B) Both measures (degree centrality and negative beta Bonacich power centrality) are important in analyzing this network because it is essential to know who the critical, central organizations are since they are the most important in facilitating collaboration and allowing communication to flow through the network. However, for this network, the Bonacich power centrality (with negative beta) measures seems to make the most sense given that this network is about collaboration in order to improve the drug development process. Collaboration of this sort of nature requires that all organizations participate and contribute in order to improve the outcome. In this network, the nodes represent organizations from different parts of the healthcare system: government, for-profit, and non-profit. This diverse representation demonstrates that there are vested interests in this network and that each organization has some different perspective, information, or idea to offer. As a result, it is important that each organization is effectively integrated into the collaborative nature of this network. Bonacich centrality (with a negative beta) allows us to understand how certain nodes help to integrate other nodes into the network and are central to providing information to those peripheral nodes that may not have communication ties to others in the network given their low-degree centrality. Nodes R, P, and L have high Bonacich power centrality scores which suggest that they are influential in providing information to and connecting the other nodes to the larger network, thereby facilitating collaboration and communication. This is a key aspect of this particular network.

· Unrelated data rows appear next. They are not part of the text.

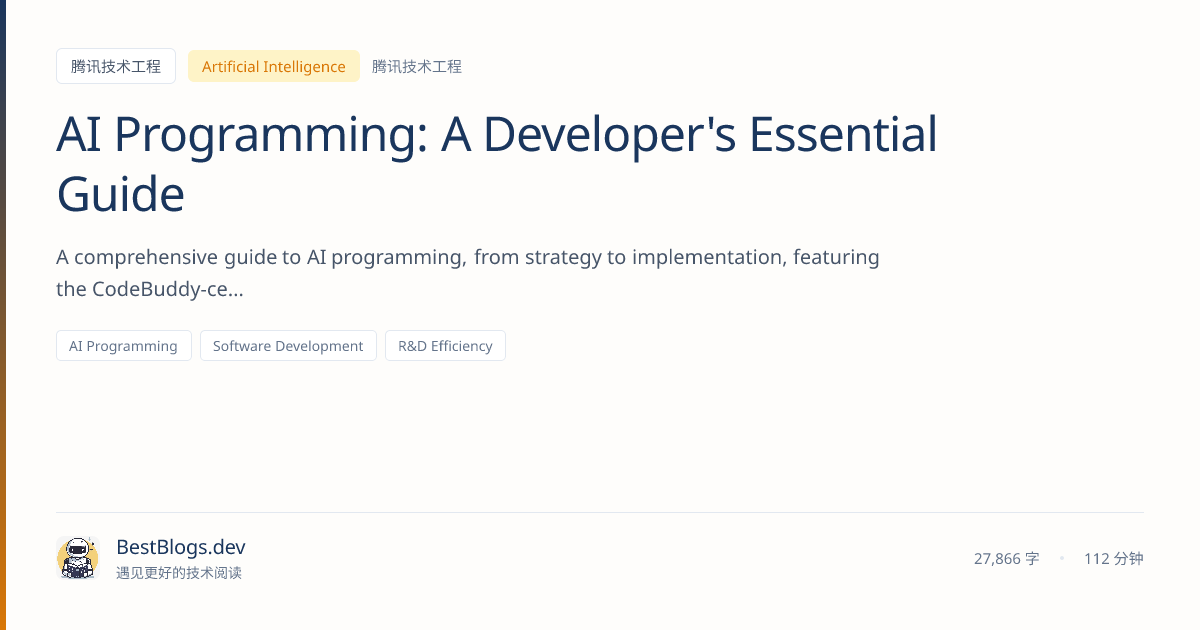Click the BestBlogs.dev robot avatar icon
Viewport: 1200px width, 630px height.
coord(77,558)
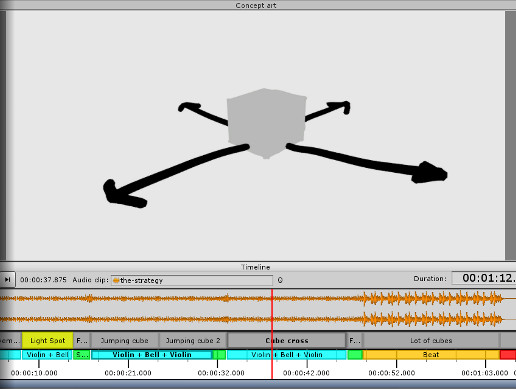Click the Duration time field
This screenshot has width=516, height=389.
[x=484, y=278]
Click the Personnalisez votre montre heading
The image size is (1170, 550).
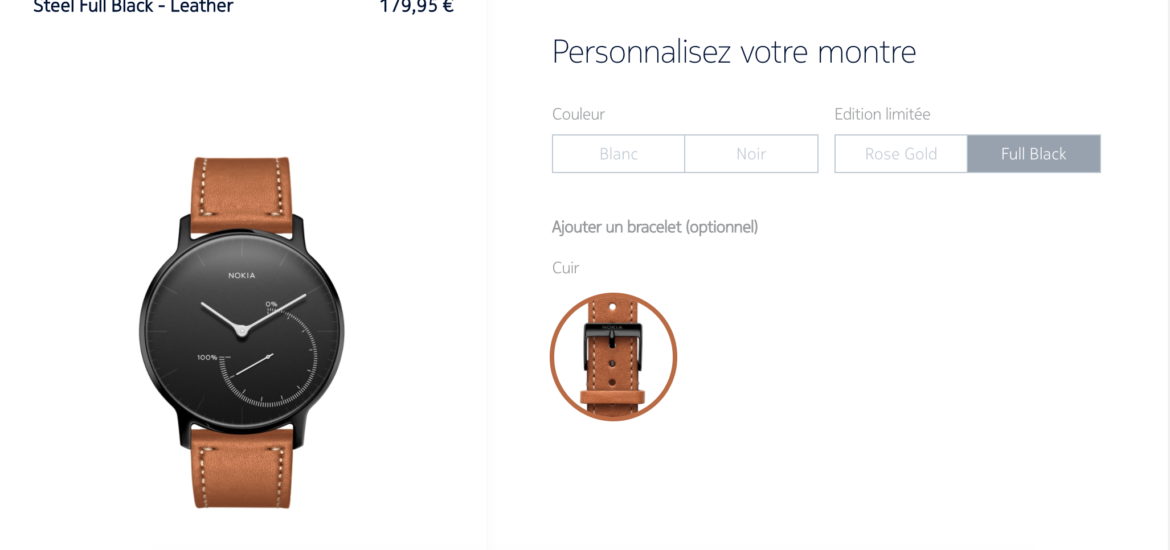click(x=734, y=52)
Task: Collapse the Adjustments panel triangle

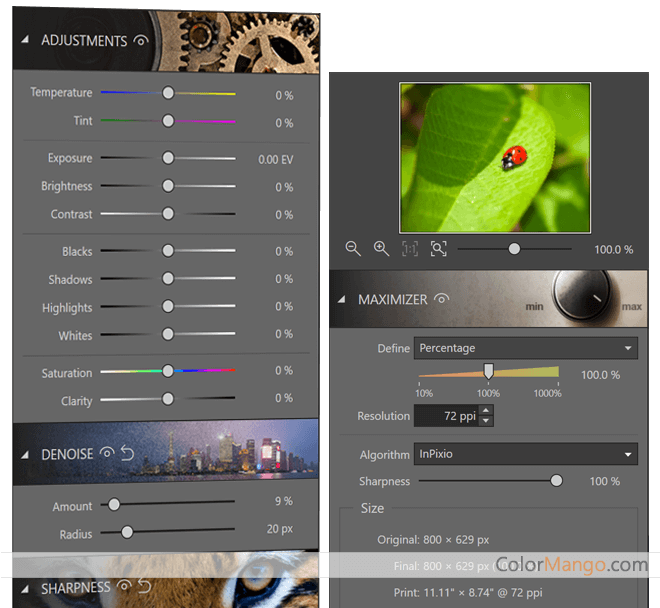Action: pos(24,41)
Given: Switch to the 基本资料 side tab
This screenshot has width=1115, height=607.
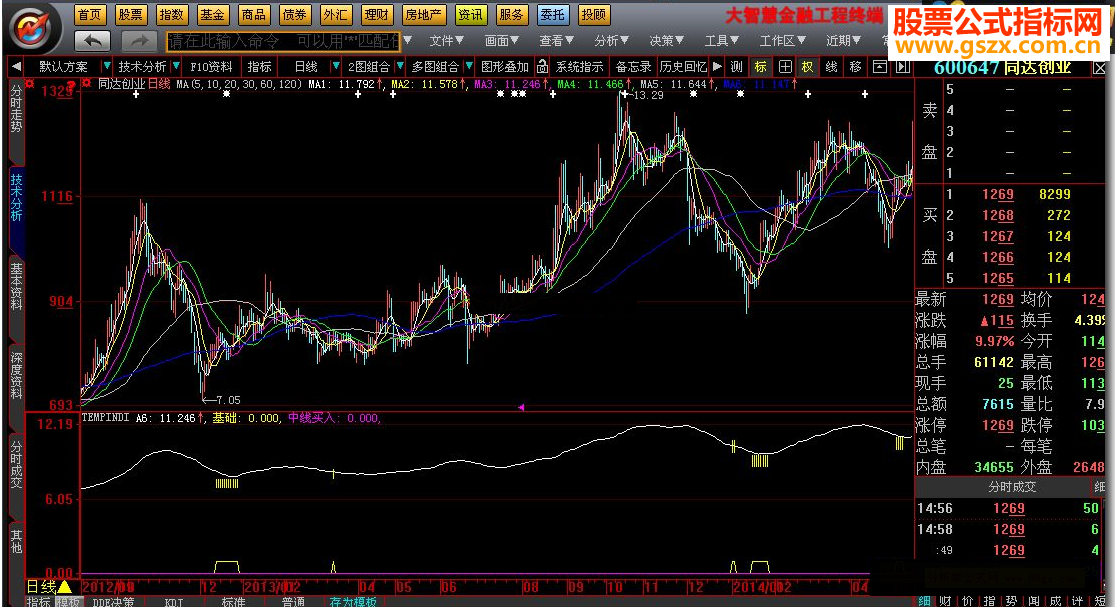Looking at the screenshot, I should pos(16,286).
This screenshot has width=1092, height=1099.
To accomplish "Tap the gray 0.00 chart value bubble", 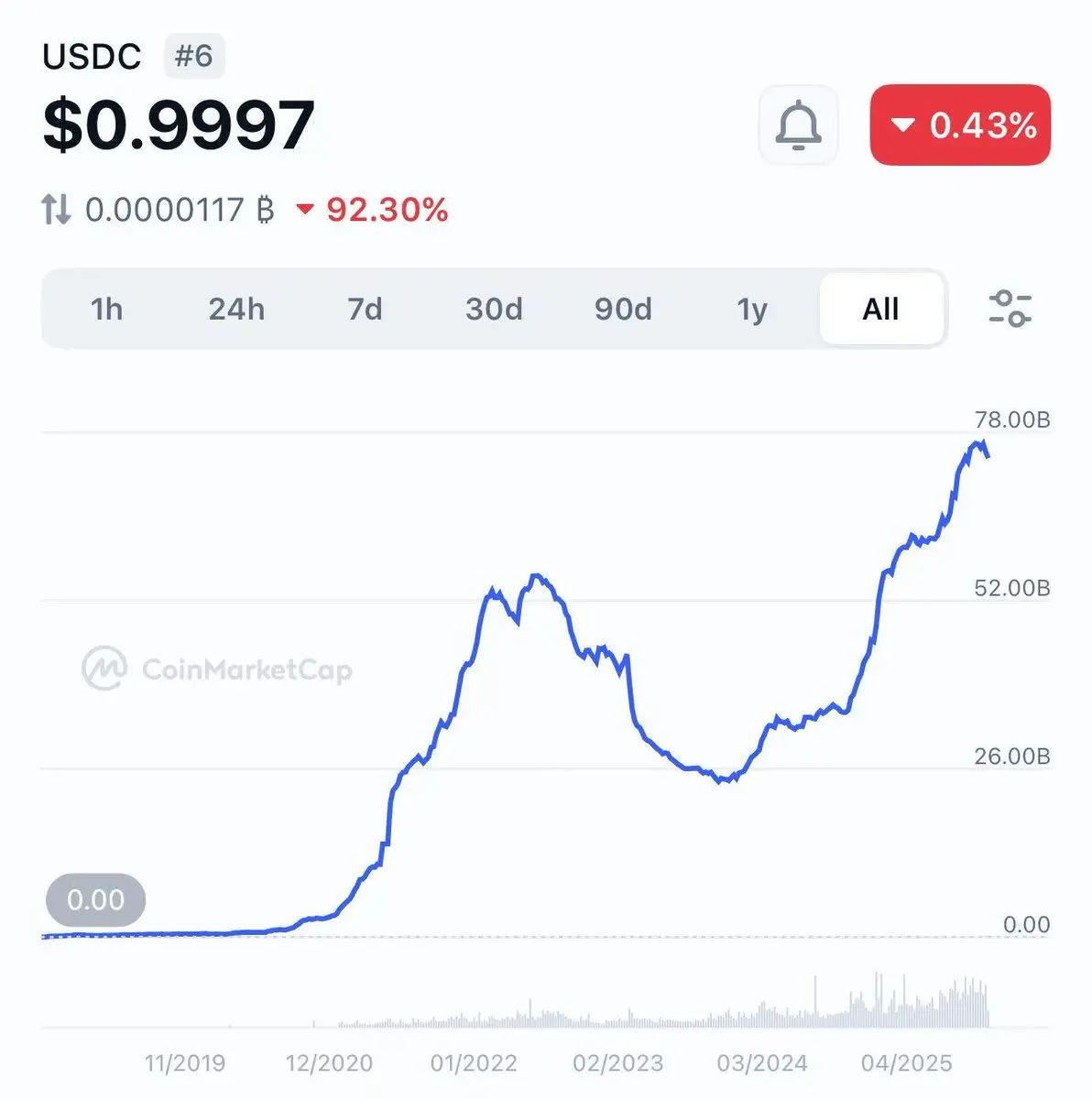I will (x=95, y=899).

Table 1: Degree Centrality Output for MSOAC network
Organization (node) Degree centrality score Normalized Degree centrality score
G 19 0.413
H 16 0.348
AG 15 0.326
D 15 0.326
Table 2: Bonacich (negative beta) Power Centrality Output for MSOAC network
Organization (node) Bonacich power centrality score Normalized Bonacich centrality score
R 11.822 3.072
P 8.401 2.183
L 8.102 2.105
Figure 3: Degree Centrality Graph for MSOAC network
Figure 4: Bonacich (negative beta) Power Centrality Graph for MSOAC network
A) Reciprocity can be described as the mutual exchange of a tie between two nodes, or dyads. It is the likelihood that the nodes will return a tie that it receives from another node, thereby creating a symmetric and mutual exchange of the tie. In this network of high school students, the percentage of dyads, or a pair of nodes, that are reciprocal is 100%. This is not surprising because the tie in this network is friendship, where this type of tie is symmetric and reciprocal. Both nodes give and receive friendship from the other node in the dyad.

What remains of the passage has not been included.